### PAGE TEXT
-- Begin --
In Julian Baggini's book Atheism A Very Short Introduction, the author notes that "One of the most serious charges laid against atheism is that it is responsible for some of the worst horrors of the 20th century, including the Nazi concentration camps and Stalin's gulags". (source: Julian Baggini; Atheism a Very Short Introduction; Oxford University Press, 2003, pp. 85).
Pol Pot's Khmer Rouge also instigated a purge of religion during the Cambodian Genocide, when all religious practices were forbidden and Buddhist monasteries were closed. (source: Encyclopædia Britannica Online - Cambodia History; accessed 10 November 2013),
Albania under Enver Hoxha became, in 1967, the first formally declared atheist state (source: Majeska, George P. (1976). "Religion and Atheism in the U.S.S.R. and Eastern Europe, Review." The Slavic and East European Journal. 20(2). pp. 204–206.), Enver Hoxha's regime conducted a campaign to extinguish religious life in Albania. and Article 37 of the Albanian constitution of 1976 stated that "The State recognises no religion, and supports and carries out atheistic propaganda in order to implant a scientific materialistic world outlook in people." (source: Elsie, R. (2000). A Dictionary of Albanian Religion, Mythology, and Folk Culture. New York: NYU Press. p. 18. ISBN 0-8147-2214-8.)
-- End --
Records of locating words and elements
-- Begin --
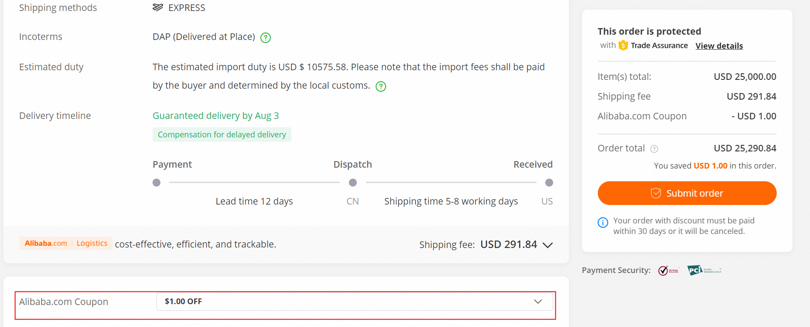Viewport: 810px width, 327px height.
Task: Click the estimated duty help icon
Action: 381,86
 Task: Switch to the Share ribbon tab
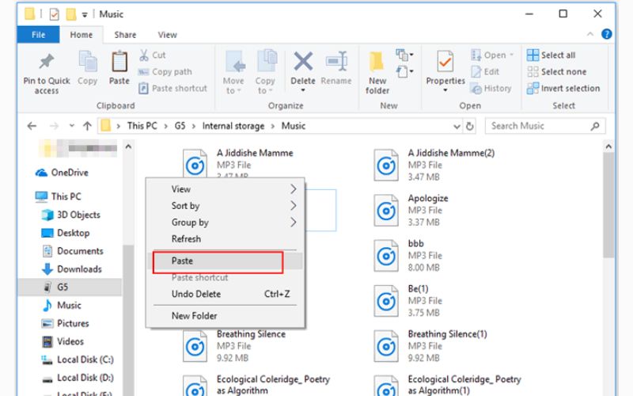(x=125, y=35)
-- End --
### GIVEN EXERCISE 1
In the atheism passage, why does Article 37 of the 1976 Albanian constitution say the state supports and carries out atheistic propaganda?
### GIVEN EXERCISE 2
Repeat the atheism passage word for word from "In Julian Baggini's" to "2003, pp. 85).".
The items aren't needed for any of this.

### FINAL RESULT 1
It says the state does so "in order to implant a scientific materialistic world outlook in people."

### FINAL RESULT 2
In Julian Baggini's book Atheism A Very Short Introduction, the author notes that "One of the most serious charges laid against atheism is that it is responsible for some of the worst horrors of the 20th century, including the Nazi concentration camps and Stalin's gulags". (source: Julian Baggini; Atheism a Very Short Introduction; Oxford University Press, 2003, pp. 85).